WHAT THIS EXERCISE ASKS
1. Translate this sentence from the piece on forgiveness into Spanish: "Holding onto pain and resentment hurts you more than it hurts whoever has wronged you."
2. According to the piece on forgiveness, why should you forgive someone even if they might not deserve it? Answer in one to three sentences.
3. Carry on the piece on forgiveness from its final sentence, keeping its voice and argument.

EXTRACT
----------
-Lewis B. Smedes
Forgiveness is a funny business.
We are naturally inclined to hold anger and blame towards those that have wronged us. It takes a real effort to let go and forgive.
Paradoxically, by holding on to blame, we are prolonging the pain for ourselves. We allow the person that has wronged us to continue wronging us. It’s weird that our brain wants to do this, but it shouldn’t be that much of a surprise considering it’s one of many instances in life in which we act masochistically towards ourselves. Whatever.
What we have to do is recognize what we are doing so we can do something about it.
To let go of pain, you must forgive. As hard as it is, you have to forgive those that have wronged you. And you have to do it for you.
This might be hard for you to accept, especially if you are used to holding a grudge, but it’s completely necessary. You might think they don’t deserve to be forgiven, and you might be right, but this isn’t about them, it’s about you. The best thing for you is to forgive.
Do yourself a favor and forgive.
Holding onto pain and resentment hurts you more than it hurts whoever has wronged you. Think about it: Do you really think the other person (or persons) is that distraught the situation? Do you actually think they are wallowing in regret and despair?
----------
(Dataset entries)
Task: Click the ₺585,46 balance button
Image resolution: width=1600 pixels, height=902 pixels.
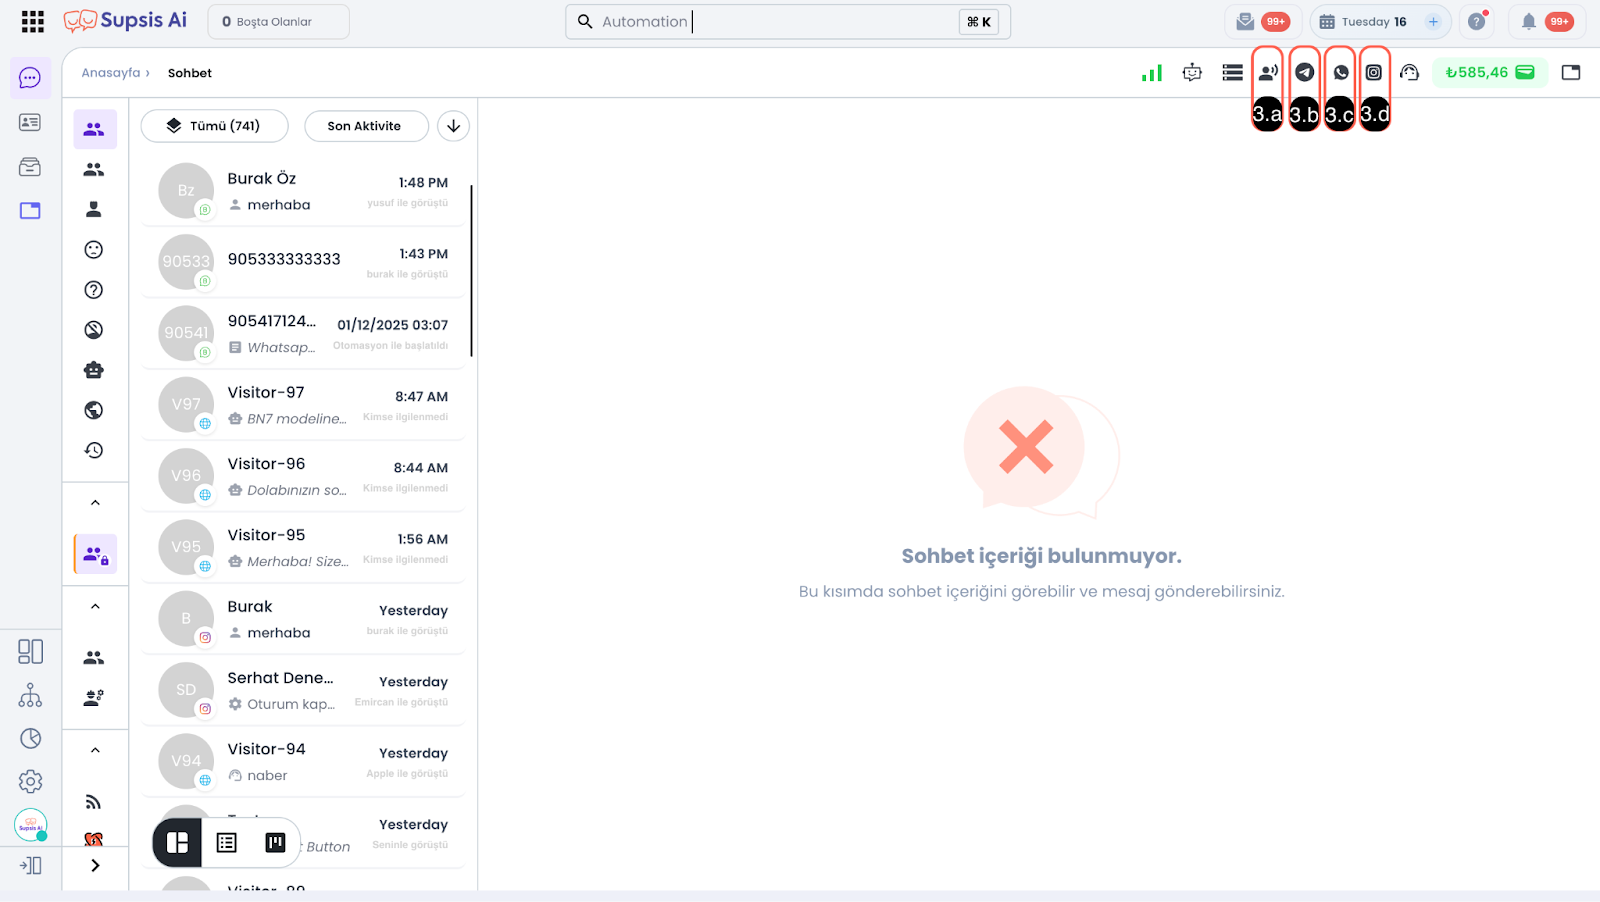Action: point(1489,72)
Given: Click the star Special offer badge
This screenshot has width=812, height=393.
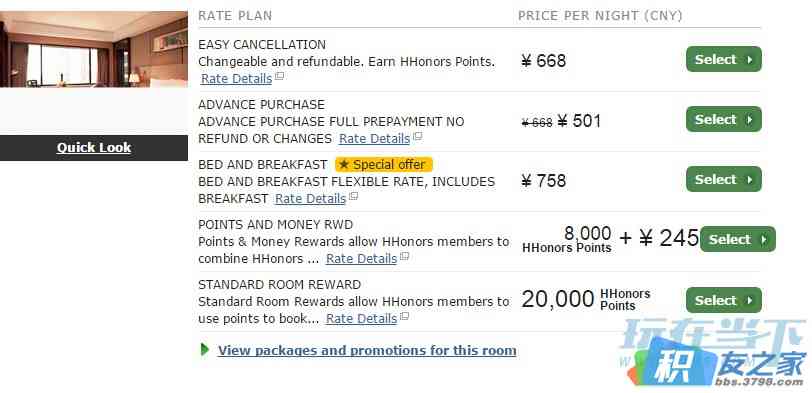Looking at the screenshot, I should (384, 165).
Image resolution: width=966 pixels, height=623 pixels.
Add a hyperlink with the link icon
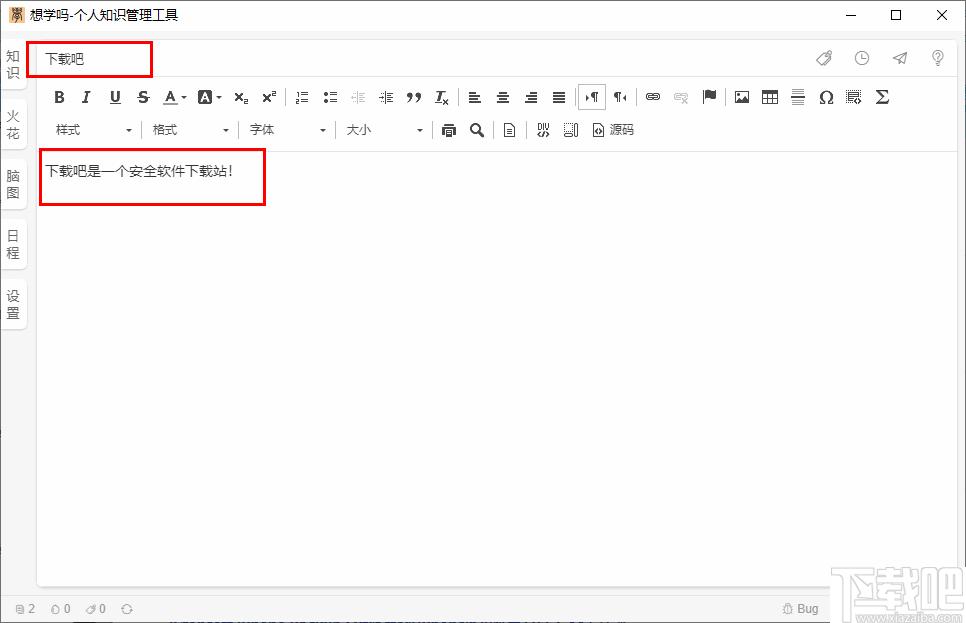pyautogui.click(x=653, y=97)
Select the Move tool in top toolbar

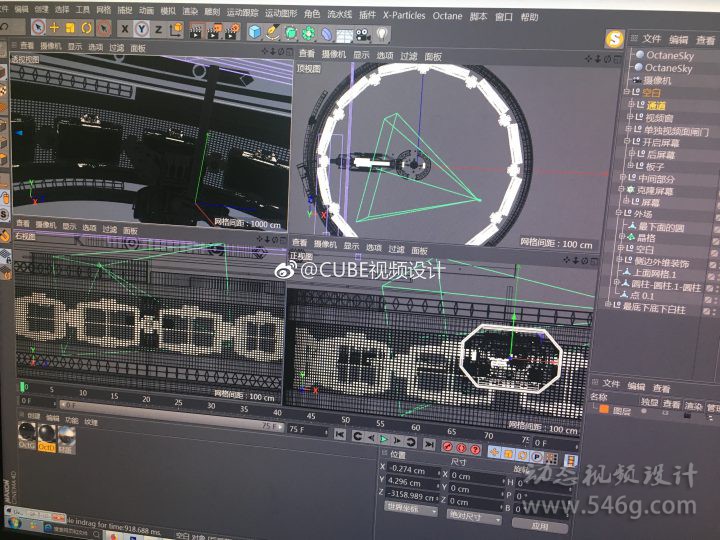tap(55, 28)
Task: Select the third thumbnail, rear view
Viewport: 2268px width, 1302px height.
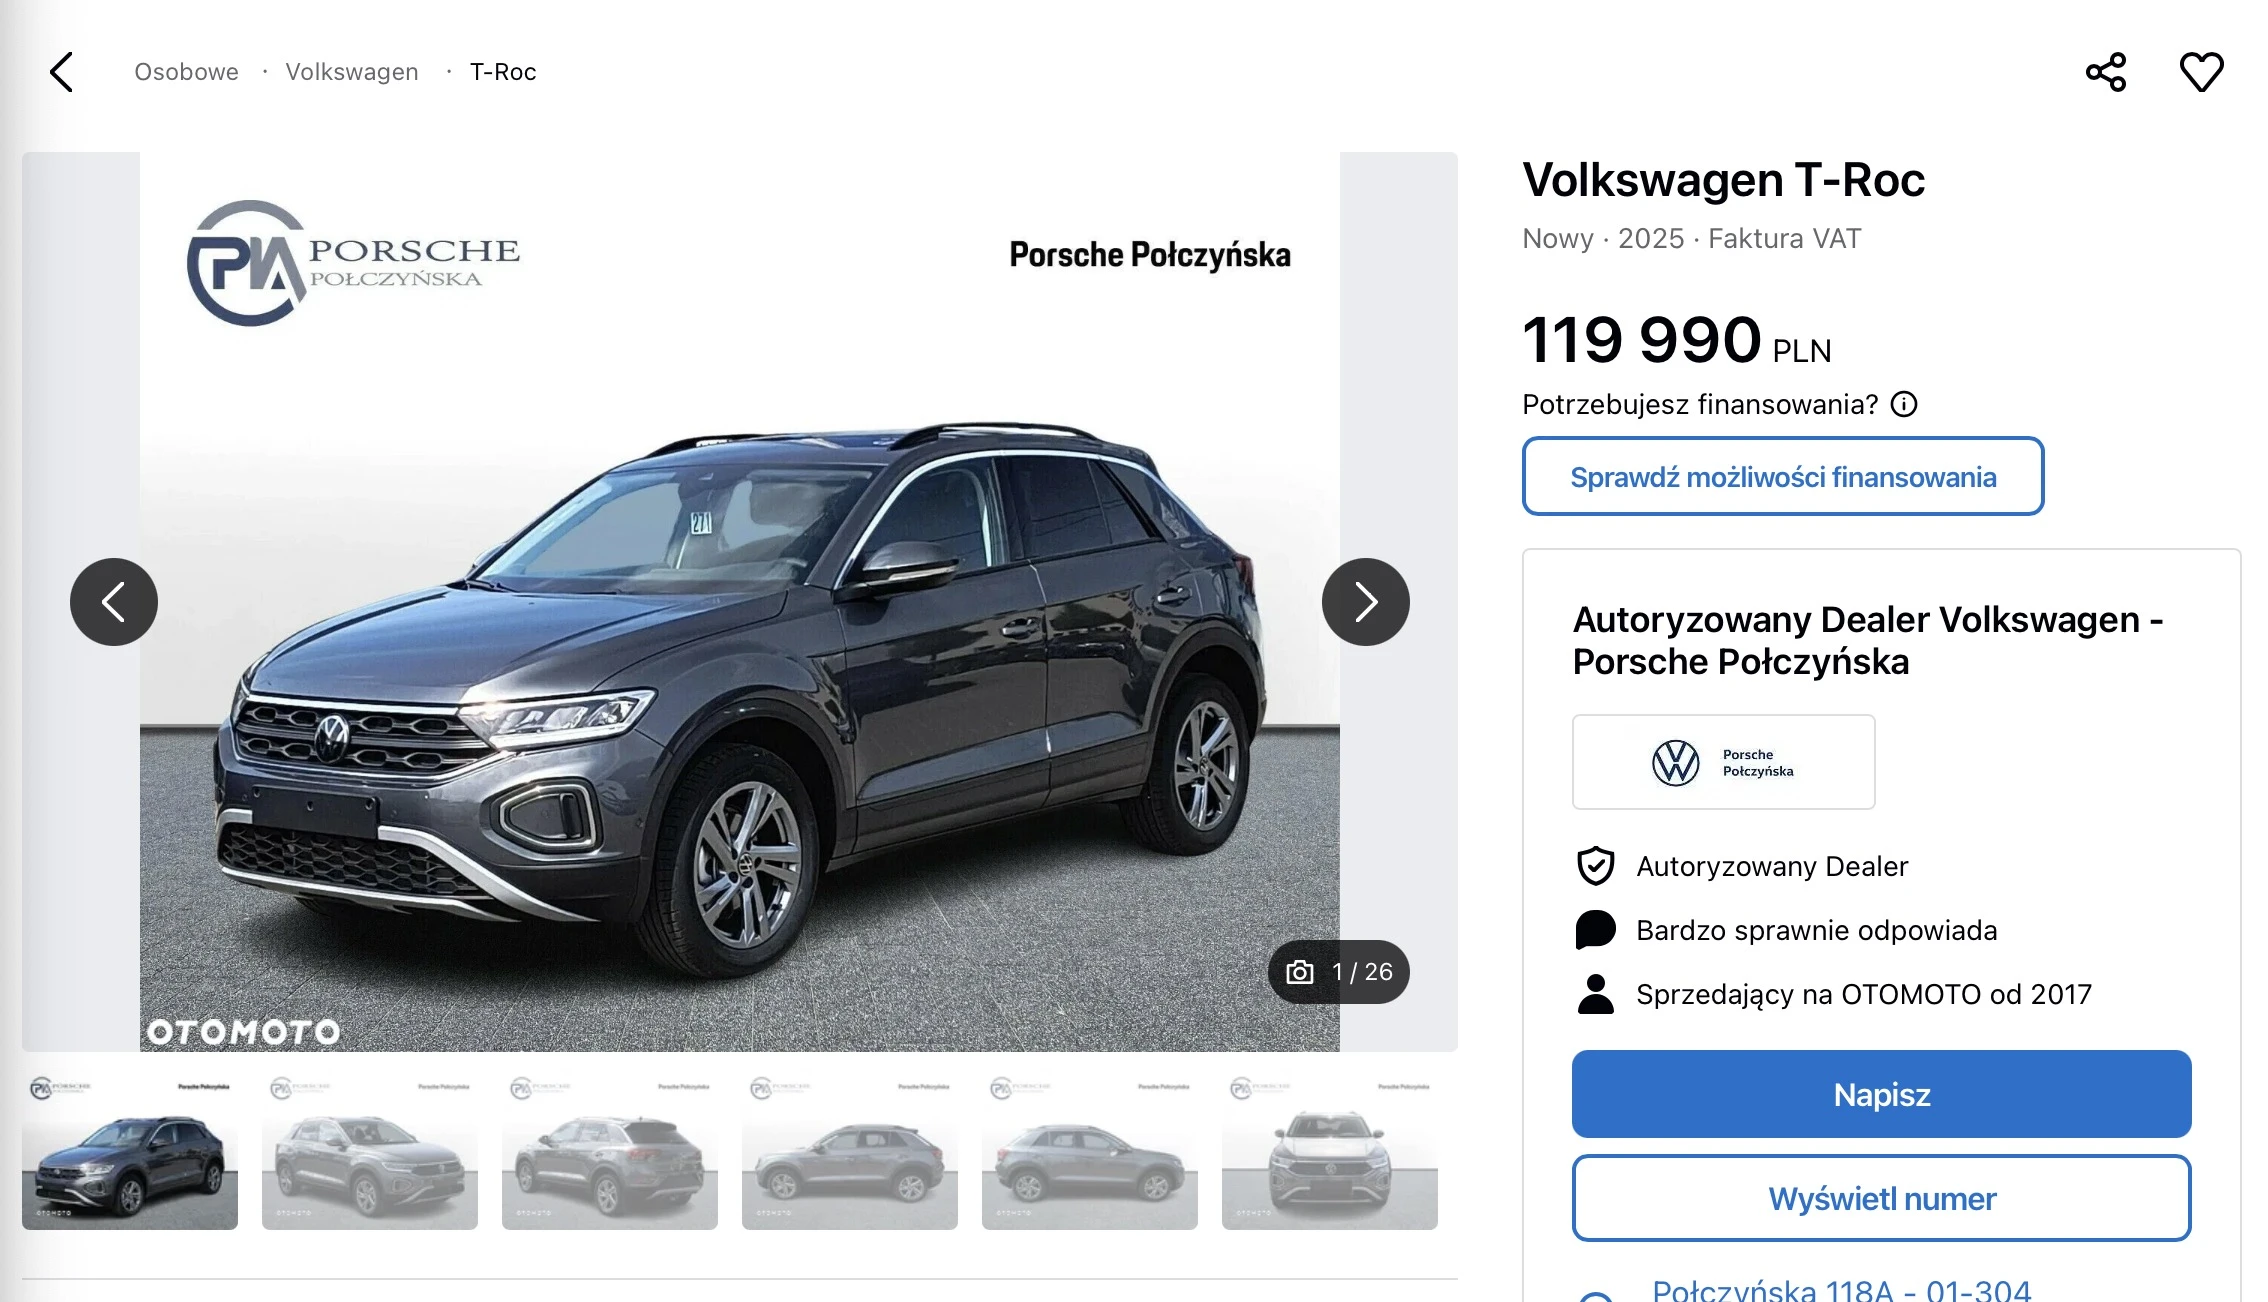Action: coord(610,1151)
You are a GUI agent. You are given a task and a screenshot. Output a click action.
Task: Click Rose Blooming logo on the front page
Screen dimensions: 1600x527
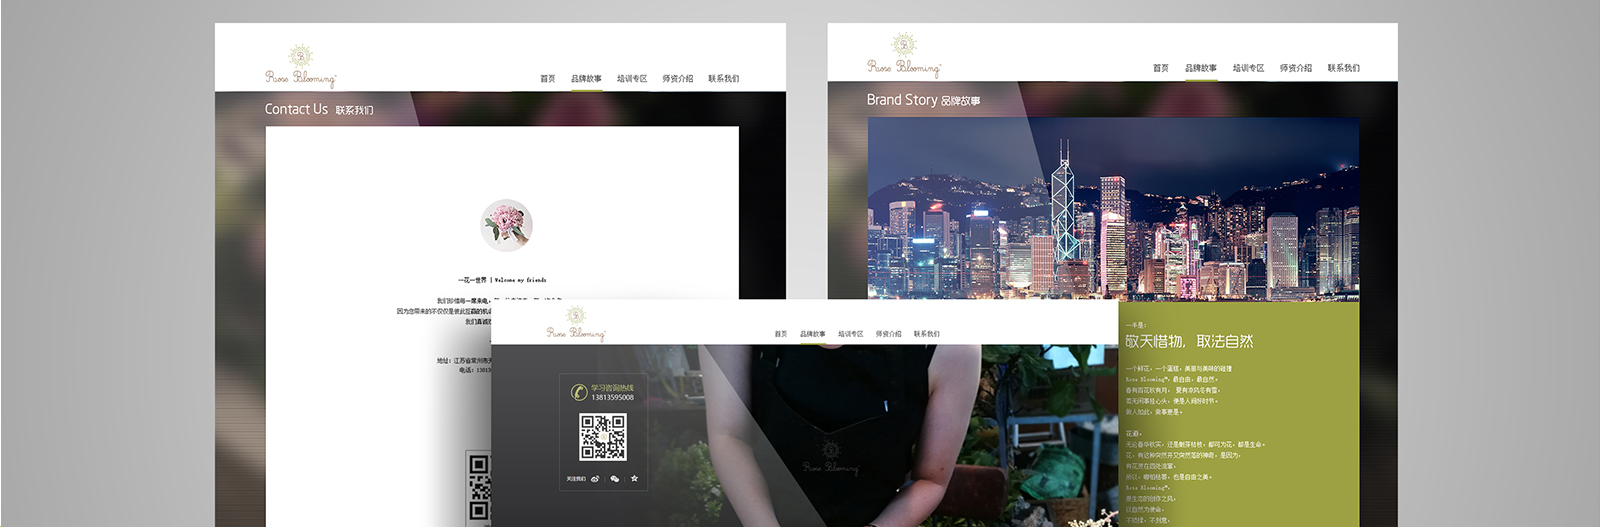point(576,323)
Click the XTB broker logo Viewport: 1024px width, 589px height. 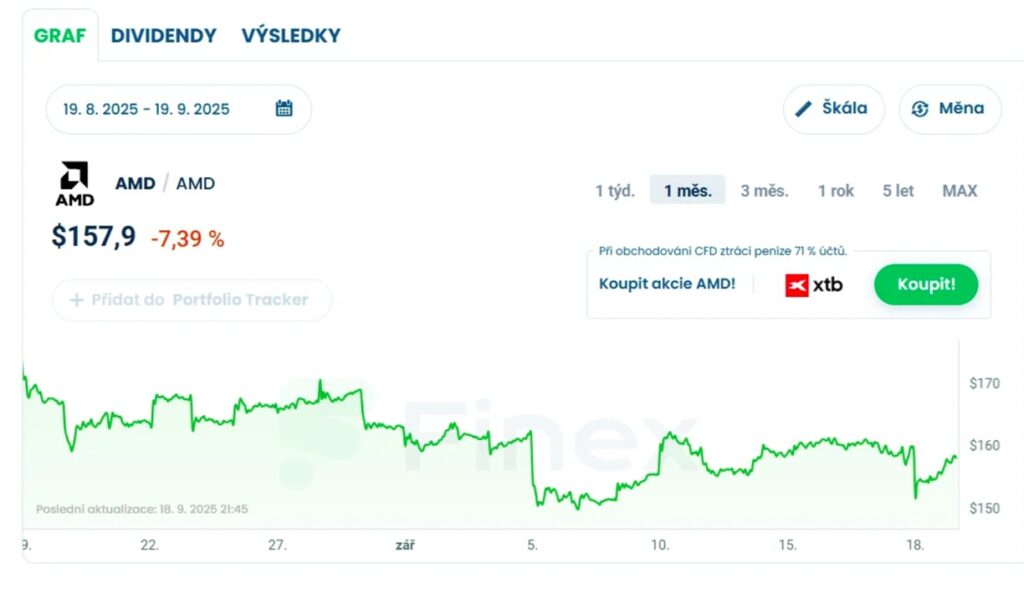click(x=814, y=284)
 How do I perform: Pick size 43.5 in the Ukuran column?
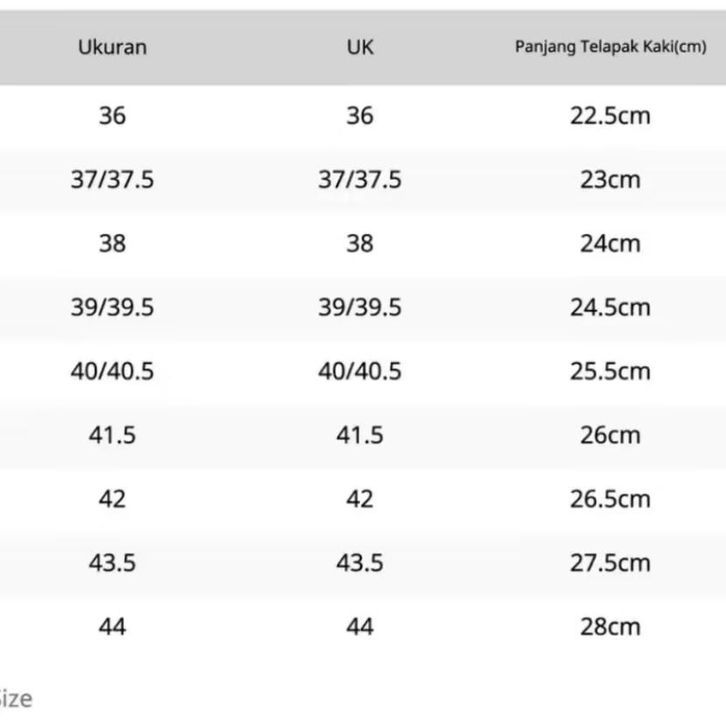tap(112, 563)
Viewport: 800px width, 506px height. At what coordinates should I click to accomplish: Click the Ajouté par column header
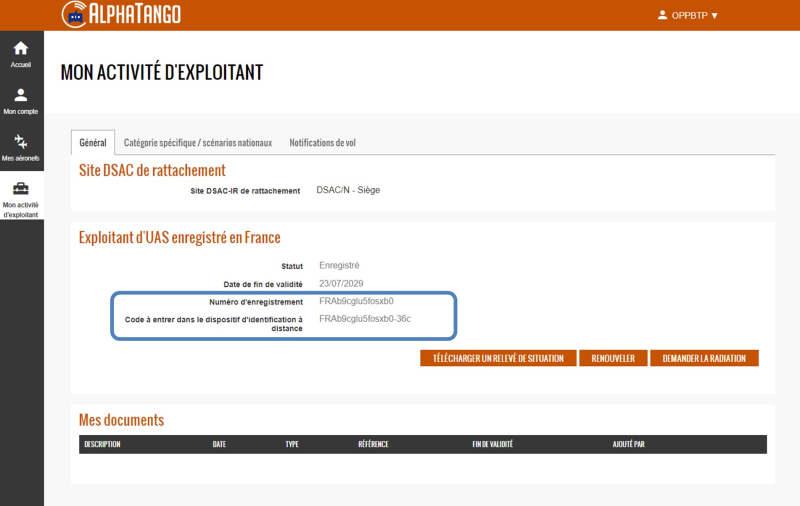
----------
TASK-BY-TASK RESULTS
1. Aferrarse al dolor y al resentimiento te hace más daño a ti que a quien te ha hecho daño.

2. Forgiveness is not about the other person but about you. Holding on to blame prolongs your own pain and lets the person who wronged you keep wronging you. Forgiving is the only way to let go of that pain.

3.
Not only are they not thinking about it, they’ve already put it out of their head and are on to other things. People will always eliminate pain if they have a chance to. So don’t expect anyone to be that “upset” or “distraught” over something they did to you. It isn’t a realistic expectation, and it should have nothing to do with your feelings.
When you hang on to forgiveness, you are punishing you, not them. Never forget that.
Let it go.
Give forgiveness freely. Life is too short to let negative feelings of regret and blame drag you down. When you carry around hurt, anger, or resentment, you carry pain and negativity. You let yourself be “wronged” over and over and over. You let others dictate how you feel. Why would you want to give power to others? Really, why?
In fact, anytime you get angry, flustered, hurt, upset, mad, whatever, you are giving power to someone or something else. If you spend some time analyzing this you see how absurd this actually is.
As Markus Aurelius said, “Everything we hear is an option, not a fact. Everything we see is a perspective, not the truth.”
If you are suffering from the pain that someone or something has caused you, it is up to you to decide how you will respond. Only you have the power to forgive and free yourself from the prison of blame and torment. Only you have the power to say, “I’m in control and I choose to respond this way.” This can be as trivial as forgiving the guy in the truck from cutting you off or for forgiving your ex for cheating on you. You have to own how you feel. It’s up to you and you alone.
Holding onto blame is letting the past infect the present. It is a decision. To prevent pain at the hands of others actions, you must forgive.